WHAT YOU SHOULD DO: Starting at the first line of the entries below, output every line exactly, up to and including the line with "Meinen Namen, meine".

SOURCE INFORMATION:
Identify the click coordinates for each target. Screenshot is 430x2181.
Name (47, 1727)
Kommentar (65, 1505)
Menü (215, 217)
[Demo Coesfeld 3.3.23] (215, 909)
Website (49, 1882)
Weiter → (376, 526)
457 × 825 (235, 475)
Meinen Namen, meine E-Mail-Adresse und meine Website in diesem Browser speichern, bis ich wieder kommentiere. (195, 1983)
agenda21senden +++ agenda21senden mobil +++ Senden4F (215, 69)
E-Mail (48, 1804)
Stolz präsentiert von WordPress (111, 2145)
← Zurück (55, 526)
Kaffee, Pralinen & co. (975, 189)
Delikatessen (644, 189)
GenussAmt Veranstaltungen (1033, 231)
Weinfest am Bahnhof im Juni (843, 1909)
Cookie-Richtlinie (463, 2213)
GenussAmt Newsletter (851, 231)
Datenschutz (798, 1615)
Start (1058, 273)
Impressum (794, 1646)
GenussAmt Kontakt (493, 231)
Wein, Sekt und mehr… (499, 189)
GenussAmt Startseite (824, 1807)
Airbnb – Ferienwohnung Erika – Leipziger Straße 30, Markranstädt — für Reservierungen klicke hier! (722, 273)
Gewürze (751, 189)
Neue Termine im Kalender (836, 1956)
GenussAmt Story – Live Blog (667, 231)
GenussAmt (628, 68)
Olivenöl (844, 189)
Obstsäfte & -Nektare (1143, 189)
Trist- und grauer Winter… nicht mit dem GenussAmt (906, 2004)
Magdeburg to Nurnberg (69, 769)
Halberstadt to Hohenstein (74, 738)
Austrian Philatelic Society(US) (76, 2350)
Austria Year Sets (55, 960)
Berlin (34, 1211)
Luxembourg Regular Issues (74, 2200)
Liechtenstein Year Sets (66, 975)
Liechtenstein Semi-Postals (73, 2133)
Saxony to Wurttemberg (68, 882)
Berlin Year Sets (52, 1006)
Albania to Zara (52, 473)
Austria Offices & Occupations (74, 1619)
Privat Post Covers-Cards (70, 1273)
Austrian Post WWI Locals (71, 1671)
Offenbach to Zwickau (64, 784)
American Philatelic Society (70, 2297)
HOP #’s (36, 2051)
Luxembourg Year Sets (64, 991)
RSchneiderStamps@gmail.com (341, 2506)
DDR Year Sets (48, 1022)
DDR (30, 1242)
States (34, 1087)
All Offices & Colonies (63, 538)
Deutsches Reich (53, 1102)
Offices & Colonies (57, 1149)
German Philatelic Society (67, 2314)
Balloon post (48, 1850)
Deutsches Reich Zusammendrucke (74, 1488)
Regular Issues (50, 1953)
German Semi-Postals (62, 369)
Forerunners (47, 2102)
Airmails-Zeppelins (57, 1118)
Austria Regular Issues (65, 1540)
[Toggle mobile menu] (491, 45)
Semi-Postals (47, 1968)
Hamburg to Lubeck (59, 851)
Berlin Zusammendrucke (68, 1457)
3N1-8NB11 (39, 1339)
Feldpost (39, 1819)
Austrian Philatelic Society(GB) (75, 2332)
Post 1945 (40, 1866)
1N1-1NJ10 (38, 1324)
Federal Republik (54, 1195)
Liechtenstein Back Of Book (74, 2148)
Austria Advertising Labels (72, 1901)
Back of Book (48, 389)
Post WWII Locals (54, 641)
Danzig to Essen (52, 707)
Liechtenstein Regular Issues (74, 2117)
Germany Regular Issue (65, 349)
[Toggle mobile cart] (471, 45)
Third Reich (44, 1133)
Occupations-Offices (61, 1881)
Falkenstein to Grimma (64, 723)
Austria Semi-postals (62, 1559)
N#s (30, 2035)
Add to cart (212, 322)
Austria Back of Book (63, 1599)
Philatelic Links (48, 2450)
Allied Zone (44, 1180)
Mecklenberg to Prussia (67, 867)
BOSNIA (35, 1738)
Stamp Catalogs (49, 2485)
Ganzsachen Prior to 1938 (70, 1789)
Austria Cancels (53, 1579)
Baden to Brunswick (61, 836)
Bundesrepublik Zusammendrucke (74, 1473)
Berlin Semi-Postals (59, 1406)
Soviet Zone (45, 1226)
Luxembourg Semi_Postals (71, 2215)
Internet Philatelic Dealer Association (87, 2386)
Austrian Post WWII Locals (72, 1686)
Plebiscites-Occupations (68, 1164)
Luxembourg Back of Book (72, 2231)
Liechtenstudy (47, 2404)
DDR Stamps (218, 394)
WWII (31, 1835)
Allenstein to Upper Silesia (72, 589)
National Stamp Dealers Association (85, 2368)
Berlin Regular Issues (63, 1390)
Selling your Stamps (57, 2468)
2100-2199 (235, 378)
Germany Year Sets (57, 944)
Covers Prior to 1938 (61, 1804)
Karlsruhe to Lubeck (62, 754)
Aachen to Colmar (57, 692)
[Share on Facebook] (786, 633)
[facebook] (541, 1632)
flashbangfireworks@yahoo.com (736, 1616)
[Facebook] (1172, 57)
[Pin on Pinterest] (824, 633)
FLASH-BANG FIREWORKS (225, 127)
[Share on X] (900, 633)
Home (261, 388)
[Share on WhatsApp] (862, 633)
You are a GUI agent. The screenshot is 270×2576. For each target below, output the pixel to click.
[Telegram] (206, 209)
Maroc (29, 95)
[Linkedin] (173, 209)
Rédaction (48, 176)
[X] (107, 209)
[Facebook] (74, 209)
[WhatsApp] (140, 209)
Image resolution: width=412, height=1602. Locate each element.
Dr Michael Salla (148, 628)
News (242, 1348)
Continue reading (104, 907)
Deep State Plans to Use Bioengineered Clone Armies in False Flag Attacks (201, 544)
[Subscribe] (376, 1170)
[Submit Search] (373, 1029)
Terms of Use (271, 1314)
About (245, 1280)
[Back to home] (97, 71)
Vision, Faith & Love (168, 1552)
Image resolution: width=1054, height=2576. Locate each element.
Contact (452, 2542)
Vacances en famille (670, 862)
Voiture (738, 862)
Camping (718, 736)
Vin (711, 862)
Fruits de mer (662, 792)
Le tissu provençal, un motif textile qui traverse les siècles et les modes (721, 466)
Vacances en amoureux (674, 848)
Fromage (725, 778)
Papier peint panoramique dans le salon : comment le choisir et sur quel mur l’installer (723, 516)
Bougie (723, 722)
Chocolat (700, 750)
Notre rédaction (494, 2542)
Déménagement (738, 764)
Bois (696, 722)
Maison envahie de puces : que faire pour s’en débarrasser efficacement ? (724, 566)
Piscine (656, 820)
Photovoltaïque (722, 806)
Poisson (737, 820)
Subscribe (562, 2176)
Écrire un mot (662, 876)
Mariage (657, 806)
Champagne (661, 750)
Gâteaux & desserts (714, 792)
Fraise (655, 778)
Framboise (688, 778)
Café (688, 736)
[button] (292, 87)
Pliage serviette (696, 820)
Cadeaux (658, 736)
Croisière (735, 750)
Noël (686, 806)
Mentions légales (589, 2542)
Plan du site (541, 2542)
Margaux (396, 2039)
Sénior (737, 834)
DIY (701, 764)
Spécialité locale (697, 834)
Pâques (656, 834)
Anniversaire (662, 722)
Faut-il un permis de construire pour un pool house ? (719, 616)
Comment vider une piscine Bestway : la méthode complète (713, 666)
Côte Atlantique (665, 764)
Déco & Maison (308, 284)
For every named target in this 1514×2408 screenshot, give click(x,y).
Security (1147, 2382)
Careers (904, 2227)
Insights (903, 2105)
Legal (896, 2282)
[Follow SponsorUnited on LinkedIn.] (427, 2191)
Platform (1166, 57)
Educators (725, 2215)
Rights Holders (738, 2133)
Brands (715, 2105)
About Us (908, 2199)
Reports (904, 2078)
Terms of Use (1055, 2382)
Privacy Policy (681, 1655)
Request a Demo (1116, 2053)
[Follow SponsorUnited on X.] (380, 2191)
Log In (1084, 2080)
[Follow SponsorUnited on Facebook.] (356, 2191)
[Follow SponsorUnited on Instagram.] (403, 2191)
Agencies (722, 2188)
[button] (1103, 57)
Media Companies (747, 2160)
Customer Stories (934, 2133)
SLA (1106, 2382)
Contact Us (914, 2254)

WORKED SOLUTION:
Identify the click coordinates for each target. Screenshot is 430x2181.
Name (47, 1727)
Kommentar (65, 1505)
Menü (215, 217)
[Demo Coesfeld 3.3.23] (215, 909)
Website (49, 1882)
Weiter → (376, 526)
457 × 825 (235, 475)
Meinen Namen, meine E-Mail-Adresse und meine Website in diesem Browser speichern, bis ich wieder kommentiere. (195, 1983)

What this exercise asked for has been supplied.